**Problem to solve:** Count how many lines in the rows below contain the string "element", matching case exactly, and reply with that number alone.

**Given records:**
########################################

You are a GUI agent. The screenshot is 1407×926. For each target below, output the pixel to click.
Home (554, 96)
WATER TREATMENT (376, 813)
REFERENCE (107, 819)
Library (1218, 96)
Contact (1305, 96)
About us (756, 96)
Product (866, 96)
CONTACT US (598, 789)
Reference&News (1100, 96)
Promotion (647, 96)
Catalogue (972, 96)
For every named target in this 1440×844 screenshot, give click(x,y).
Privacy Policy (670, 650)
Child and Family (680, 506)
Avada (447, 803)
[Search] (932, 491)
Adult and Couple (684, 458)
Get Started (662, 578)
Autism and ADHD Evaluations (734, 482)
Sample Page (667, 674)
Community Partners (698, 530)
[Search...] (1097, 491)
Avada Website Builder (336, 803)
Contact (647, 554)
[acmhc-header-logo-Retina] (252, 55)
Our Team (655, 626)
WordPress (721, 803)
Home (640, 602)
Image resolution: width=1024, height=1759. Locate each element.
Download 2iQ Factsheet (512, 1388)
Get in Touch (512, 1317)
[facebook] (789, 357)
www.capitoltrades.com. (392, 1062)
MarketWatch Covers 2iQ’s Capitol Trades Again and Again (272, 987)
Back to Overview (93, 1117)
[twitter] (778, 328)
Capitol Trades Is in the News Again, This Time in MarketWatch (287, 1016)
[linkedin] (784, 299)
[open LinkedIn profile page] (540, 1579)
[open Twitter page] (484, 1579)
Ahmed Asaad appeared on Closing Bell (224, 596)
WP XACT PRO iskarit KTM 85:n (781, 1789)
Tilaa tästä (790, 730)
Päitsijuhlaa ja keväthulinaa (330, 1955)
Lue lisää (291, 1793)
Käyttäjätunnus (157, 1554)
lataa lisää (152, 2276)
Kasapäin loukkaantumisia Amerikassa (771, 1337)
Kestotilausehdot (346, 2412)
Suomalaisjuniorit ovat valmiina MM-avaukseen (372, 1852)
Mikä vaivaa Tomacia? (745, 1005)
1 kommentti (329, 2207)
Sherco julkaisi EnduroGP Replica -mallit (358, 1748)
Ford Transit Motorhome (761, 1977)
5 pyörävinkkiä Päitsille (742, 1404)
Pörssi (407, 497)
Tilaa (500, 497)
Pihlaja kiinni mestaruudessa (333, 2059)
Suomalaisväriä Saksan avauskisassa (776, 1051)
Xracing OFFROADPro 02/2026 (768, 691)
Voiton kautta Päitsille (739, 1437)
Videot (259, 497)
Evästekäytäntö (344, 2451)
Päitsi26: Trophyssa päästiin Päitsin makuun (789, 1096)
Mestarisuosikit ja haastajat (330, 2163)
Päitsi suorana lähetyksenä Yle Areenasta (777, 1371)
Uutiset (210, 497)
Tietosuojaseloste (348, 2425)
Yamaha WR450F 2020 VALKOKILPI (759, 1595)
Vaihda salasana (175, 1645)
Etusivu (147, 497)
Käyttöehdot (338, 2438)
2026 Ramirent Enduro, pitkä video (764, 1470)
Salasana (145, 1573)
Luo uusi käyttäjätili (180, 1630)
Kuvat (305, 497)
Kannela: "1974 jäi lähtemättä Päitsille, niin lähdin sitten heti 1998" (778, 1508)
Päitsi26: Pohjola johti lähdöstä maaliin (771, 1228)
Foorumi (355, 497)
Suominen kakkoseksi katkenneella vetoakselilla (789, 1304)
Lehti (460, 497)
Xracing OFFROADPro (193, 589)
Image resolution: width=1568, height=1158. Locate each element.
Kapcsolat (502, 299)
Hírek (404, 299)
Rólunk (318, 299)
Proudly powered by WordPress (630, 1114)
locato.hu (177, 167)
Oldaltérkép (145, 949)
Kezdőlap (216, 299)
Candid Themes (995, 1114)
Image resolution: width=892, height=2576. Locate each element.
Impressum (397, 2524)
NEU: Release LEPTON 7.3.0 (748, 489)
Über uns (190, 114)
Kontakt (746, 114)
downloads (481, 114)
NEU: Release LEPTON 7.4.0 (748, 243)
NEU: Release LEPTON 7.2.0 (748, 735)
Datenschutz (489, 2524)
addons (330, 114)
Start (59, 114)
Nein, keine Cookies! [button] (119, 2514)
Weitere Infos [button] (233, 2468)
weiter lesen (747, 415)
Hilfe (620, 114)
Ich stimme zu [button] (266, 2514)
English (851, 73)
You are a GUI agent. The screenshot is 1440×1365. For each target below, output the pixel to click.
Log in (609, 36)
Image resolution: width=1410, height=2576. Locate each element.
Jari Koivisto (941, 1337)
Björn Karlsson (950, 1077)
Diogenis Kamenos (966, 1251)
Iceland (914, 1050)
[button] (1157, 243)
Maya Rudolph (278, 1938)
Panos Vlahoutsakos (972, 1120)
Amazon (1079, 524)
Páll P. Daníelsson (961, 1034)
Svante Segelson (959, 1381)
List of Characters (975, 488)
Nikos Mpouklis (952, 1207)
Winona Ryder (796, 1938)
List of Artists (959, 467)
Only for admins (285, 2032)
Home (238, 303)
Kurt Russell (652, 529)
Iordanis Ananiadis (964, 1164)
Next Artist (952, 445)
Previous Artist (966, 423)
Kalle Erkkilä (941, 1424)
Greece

########################################

**Output for this exercise:** 4